The International Monetary Fund (IMF) has today released its latest review of Cape Verde's economic performance, regarding the Fund's funding of structural reforms - also termed the poverty reduction programme - in the Atlantic Ocean archipelago. The generally positive review ended up in another US$ 2 million disbursement for the Cape Verdean government.
IMF Deputy Director Agustín Carstens in a statement released today painted an unusually positive picture of the macroeconomic situation in Cape Verde. "The Cape Verdean authorities have succeeded in putting macroeconomic policy back on track following some slippage in 2003," the IMF leader noted.
- Economic outturns in 2003 were generally better than expected, with higher growth, lower inflation, and improved external balances, Mr Carstens said. He however urged the government in Praia to stick to those IMF-prescribed structural reforms currently executed by authorities. The Fund's reform package as always includes controversial privatisation schemes, including in the strategic water supply sector.

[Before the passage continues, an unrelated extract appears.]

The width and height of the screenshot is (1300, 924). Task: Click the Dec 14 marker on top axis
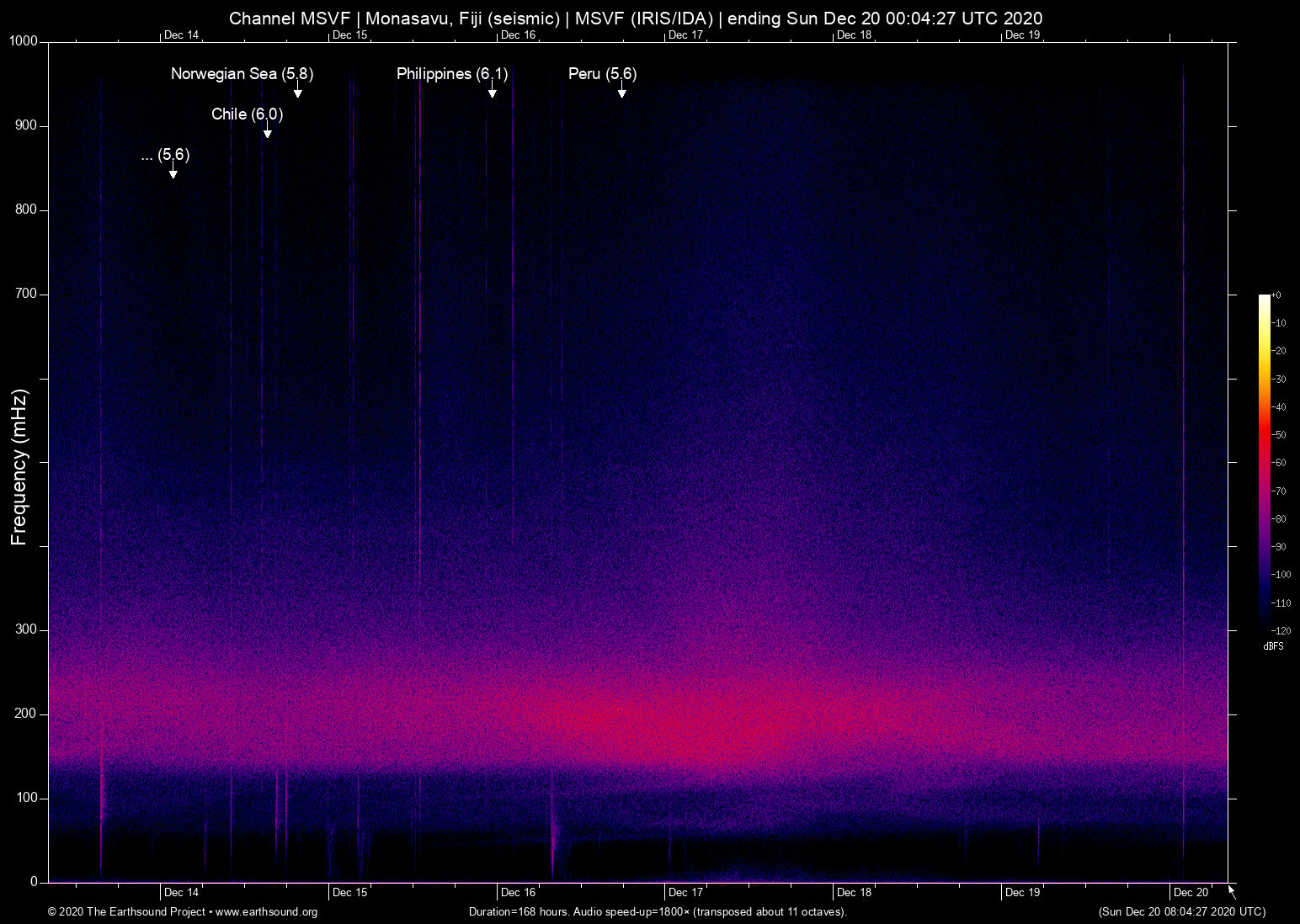pyautogui.click(x=181, y=35)
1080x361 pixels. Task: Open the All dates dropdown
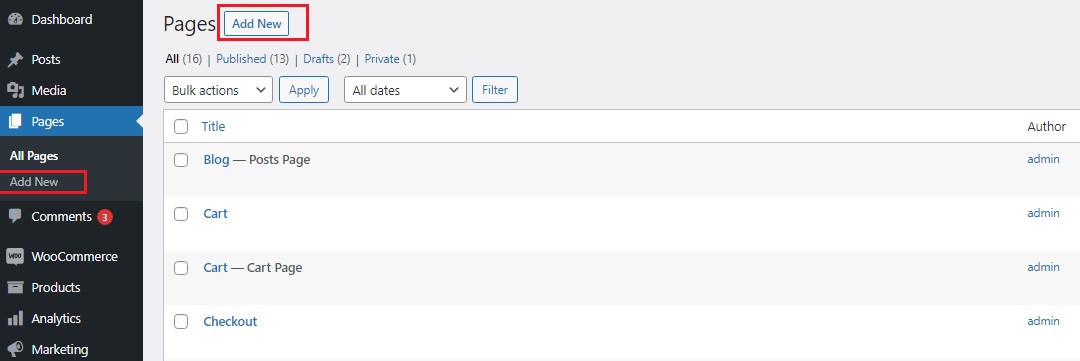coord(405,90)
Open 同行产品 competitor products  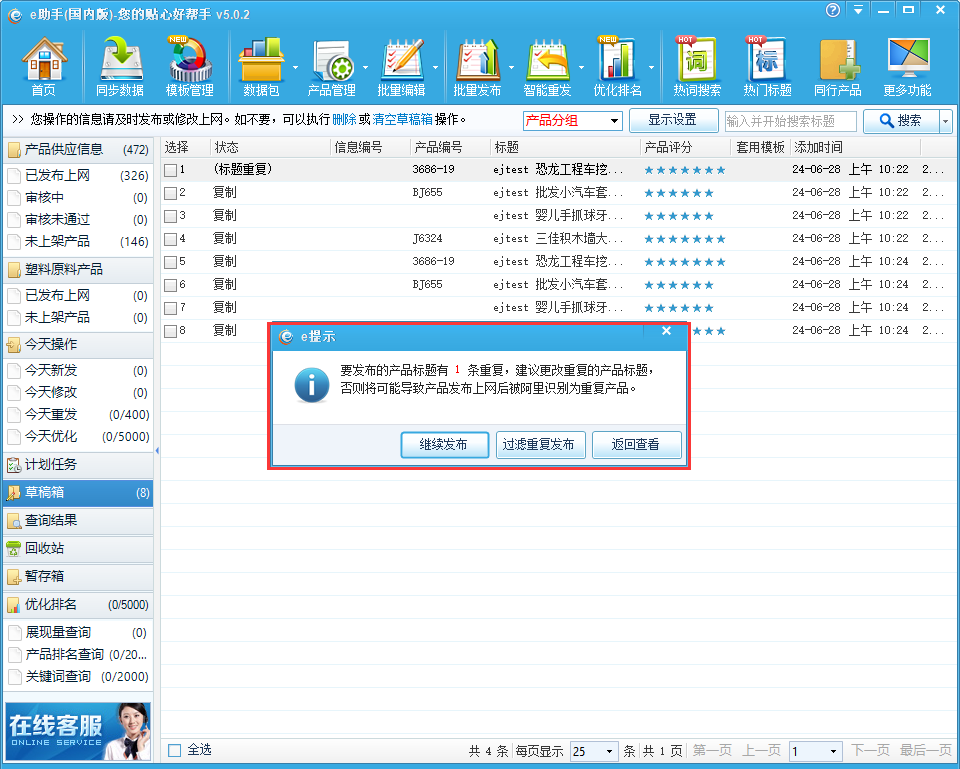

Mr Carstens noted that Praia authorities were determined to implement further structural reforms. "In addition to ongoing reforms in the transport and utility sectors, it is important that an automatic and transparent mechanism be adopted for the adjustment of electricity and water tariffs in response to changes in costs," the IMF leader commented.
The commercialisation and privatisation of Cape Verde's water and power utilities has been a controversial issue over the last years. Consumers that are unable to pay bills - poverty is still pervasive in Cape Verde - are simply cut off. Critics claim that this will lead to more poverty and use of unsafe water sources in stead of reducing poverty, as the IMF claims.
According to Mr Carstens, however, further privatisation is essential for Cape Verde to secure its economic successes. "To improve the environment for private sector development, the authorities should implement the privatisation programme with vigour and press ahead with regulatory reform," he emphasised.
While the IMF review is positive on Cape Verde's current macroeconomic tendencies, the Fund however warns that growth is fragile. It warns against "the rapid growth of recurrent expenditures over recent years and spending pressures that may arise in the run-up to the 2006 parliamentary elections." Praia should take efforts to "avoid jeopardising medium-term debt sustainability."
Cape Verdean authorities are in the process of finalising the IMF-funded "Poverty Reduction and Growth Facility" (PRGF) arrangement, worth a total of US$ 13 million. According to Mr Carstens, this programme has contributed to "stronger growth and poverty reduction" in Cape Verde. While analysts agree that economic growth has been impressive in Cape Verde during the last decade, many however question the gains of the fight against poverty.